May 10, 2009
Conrad, K., Gillman G., & Torgerson, C.S, (2008). Applications of GORE-TEX Implants in Rhinoplasty Re-examined after 17 Years. Arch. Facial Plastic Surgery. 10(4): 224-231.
ABSTRACT
Objective. To determine the efficacy of Gore-Tex alloplast in rhinoplasty.
Design. 17 year retrospective chart review
Setting. Teaching Hospital, Community Hospital and Private facial cosmetic surgery centre.
Intervention. 521 patients (122 male and 399 female) from 13-70 years of age, followed between 12 months to 17 years underwent Gore-Tex implantation rhinoplasty (685 implants in 158 primary procedures and 508 secondary procedures) performed by one surgeon.
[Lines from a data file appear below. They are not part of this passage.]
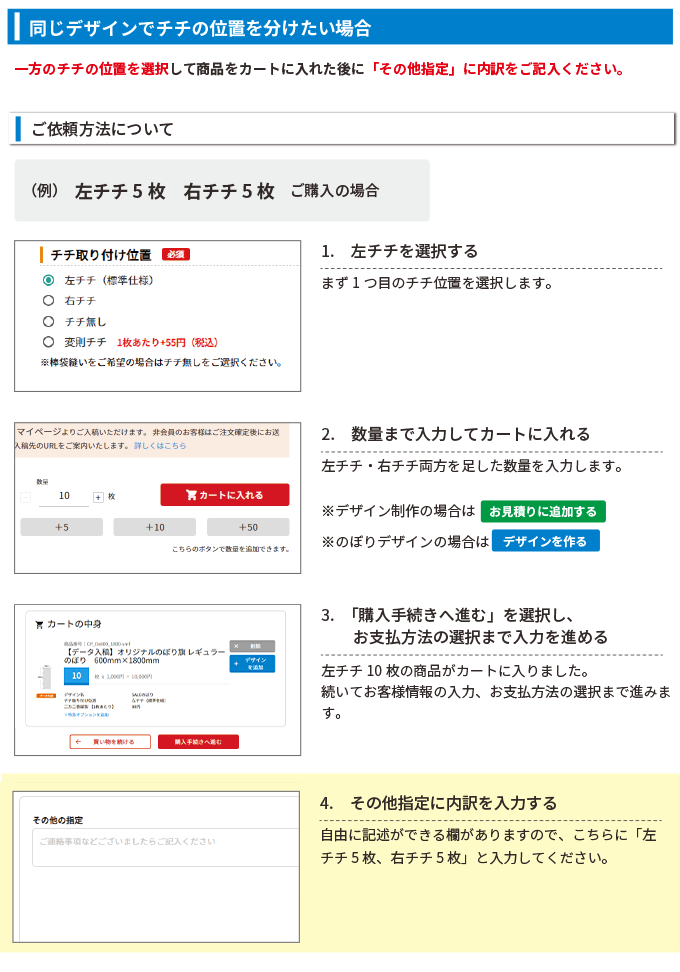Pick the 変則チチ radio option
The width and height of the screenshot is (680, 972).
48,342
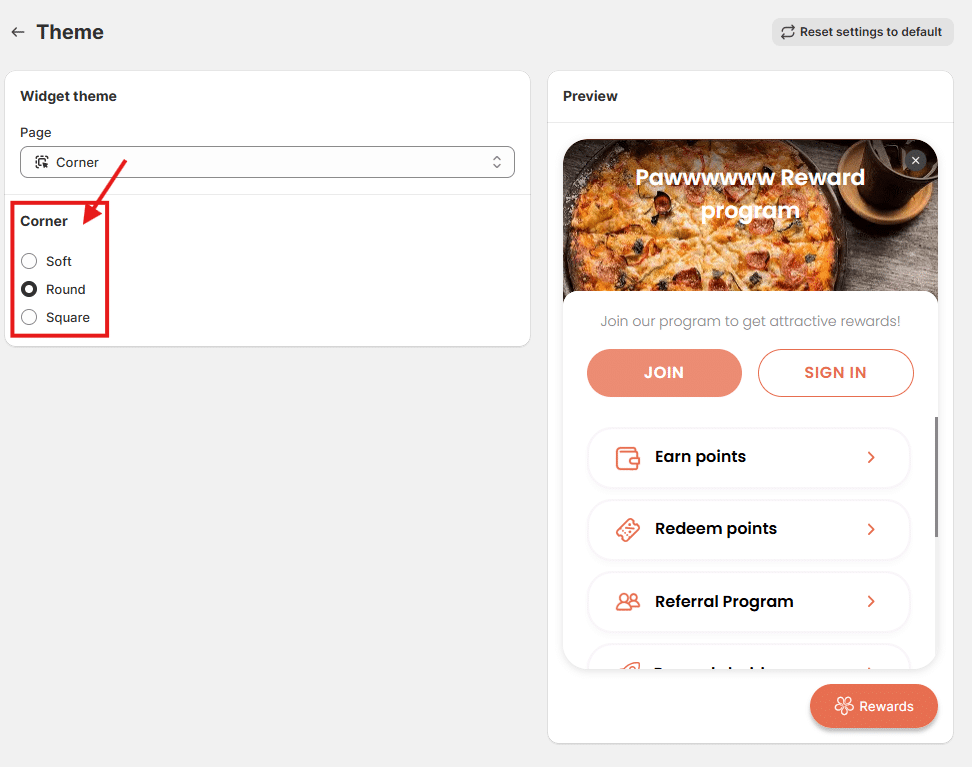Click the reset arrows icon
This screenshot has height=767, width=972.
coord(788,32)
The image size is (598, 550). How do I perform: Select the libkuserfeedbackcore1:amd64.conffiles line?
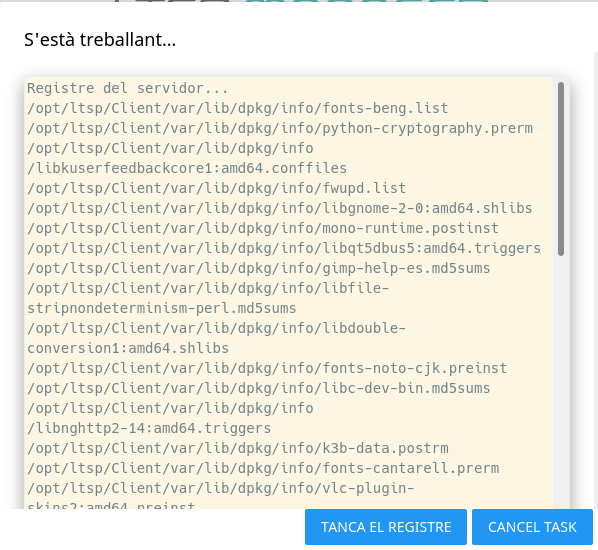point(187,168)
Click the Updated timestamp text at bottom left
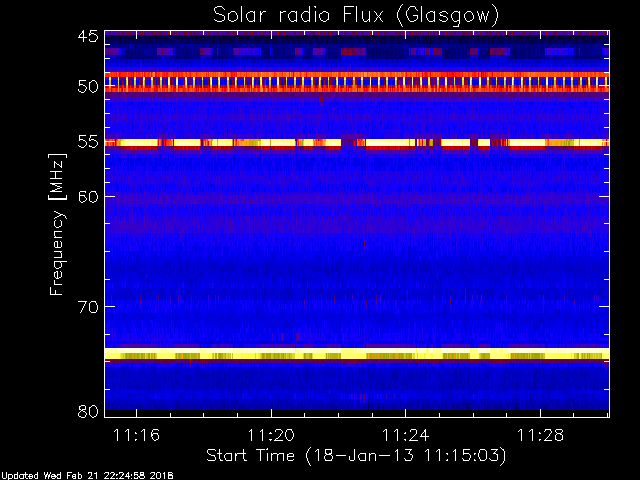The width and height of the screenshot is (640, 480). point(87,476)
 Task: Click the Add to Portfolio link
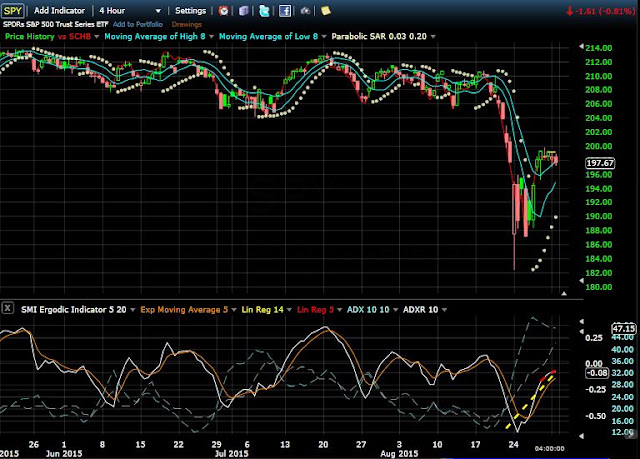(x=138, y=24)
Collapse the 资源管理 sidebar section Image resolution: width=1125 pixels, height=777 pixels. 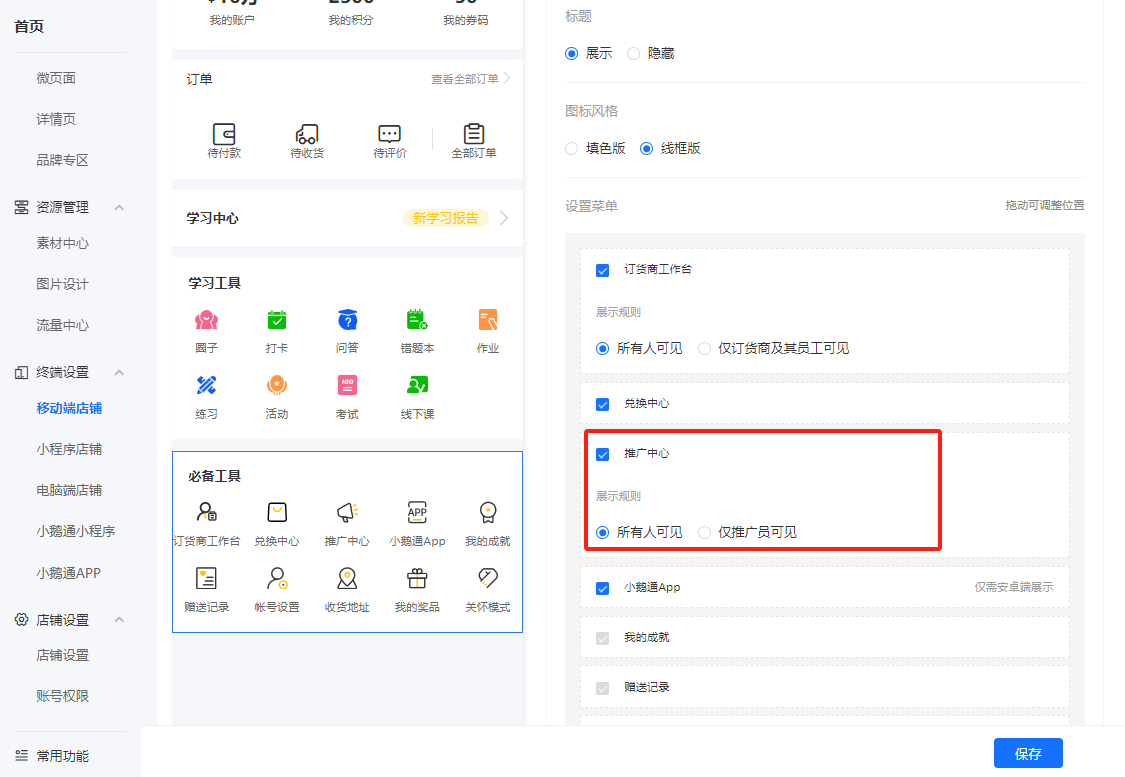(x=119, y=207)

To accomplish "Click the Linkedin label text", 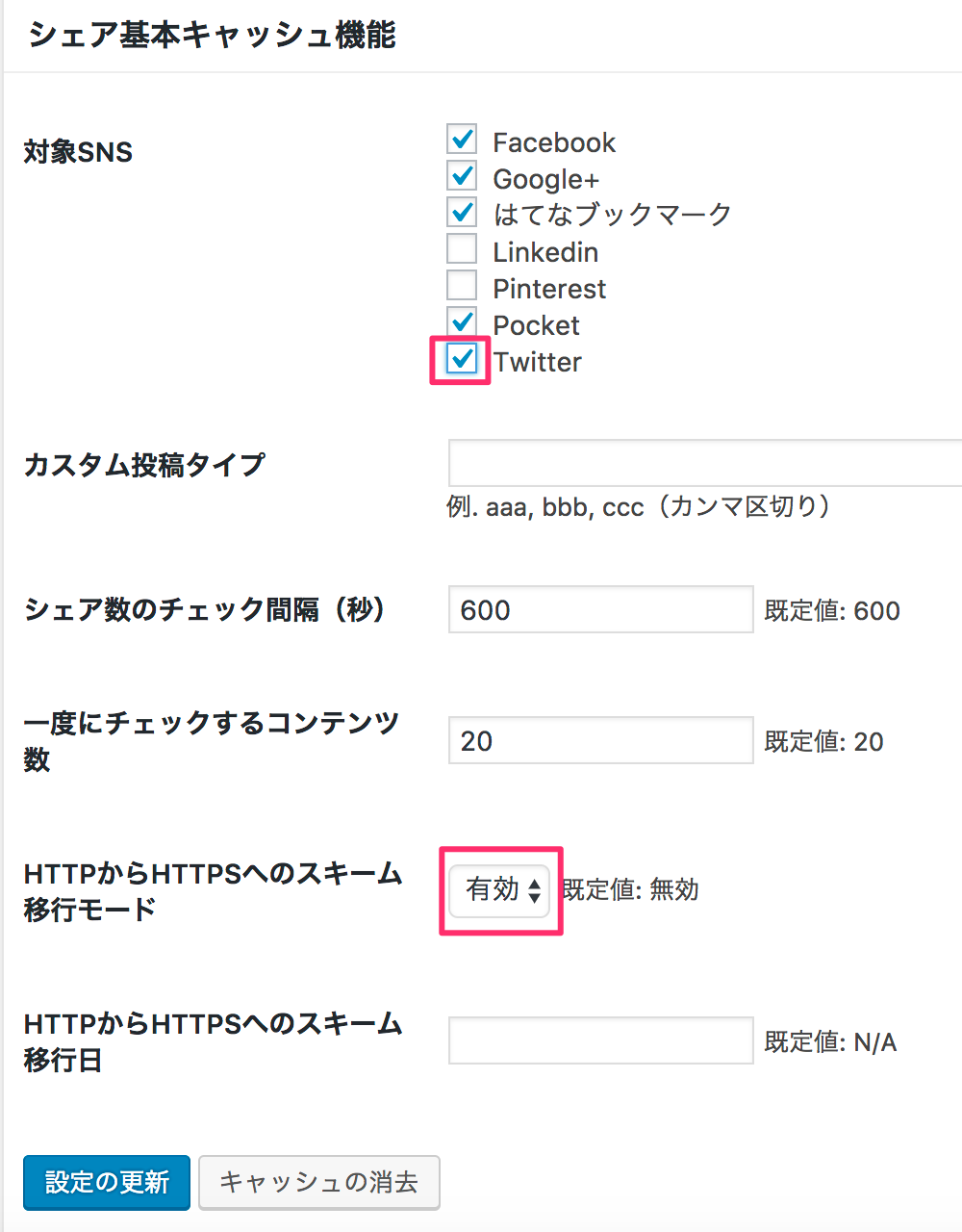I will pyautogui.click(x=545, y=252).
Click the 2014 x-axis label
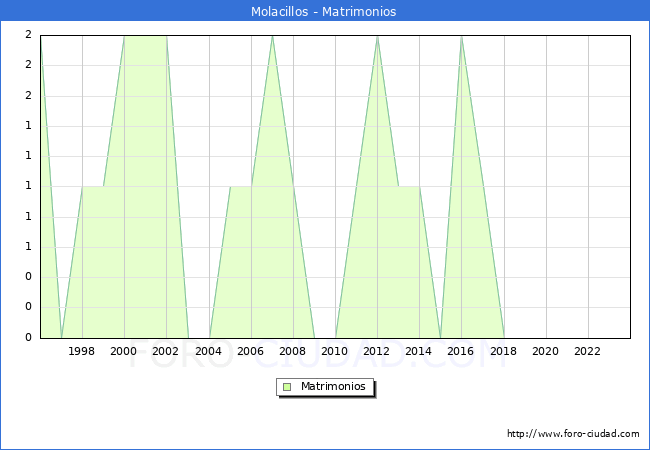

Main Outcome Measures. Patient satisfaction, expressed with respect to desired cosmetic benefit and functional outcome, and physician assessment, based on aesthetic improvement, technical considerations and complications. Results were assessed according to the follow-up notes in the chart reflecting patients’ and surgeon’s comments and full pre- and post-operative photographic documentation.
Results. Gore-Tex alloplasts, 1-10 mm thick, implanted in the nasal dorsum (n=264), lateral nasal wall (n=252), supratip dorsum (n=85) and pre-maxilla (n=84) showed excellent stability and tissue tolerance. Biological complications that required implant removal occurred in 1.90 % of patients including infection, soft tissue swelling, migration and extrusion.
Conclusions. With the exception of the nasal tip, columella, or problems in which corrections would require rigidity of the grafted or implanted material, the Gore-Tex alloplast is a safe, inexpensive, and predictable alternative to autografts. In the present series, we found Gore-Tex implants acceptable up to 10 mm thickness. It is our opinion that for both primary and secondary rhinoplasty with adequate endonasal and external soft tissue coverage, Gore-Tex should be strongly considered for major and minor corrections of the nasal wall and bridge in properly selected patients.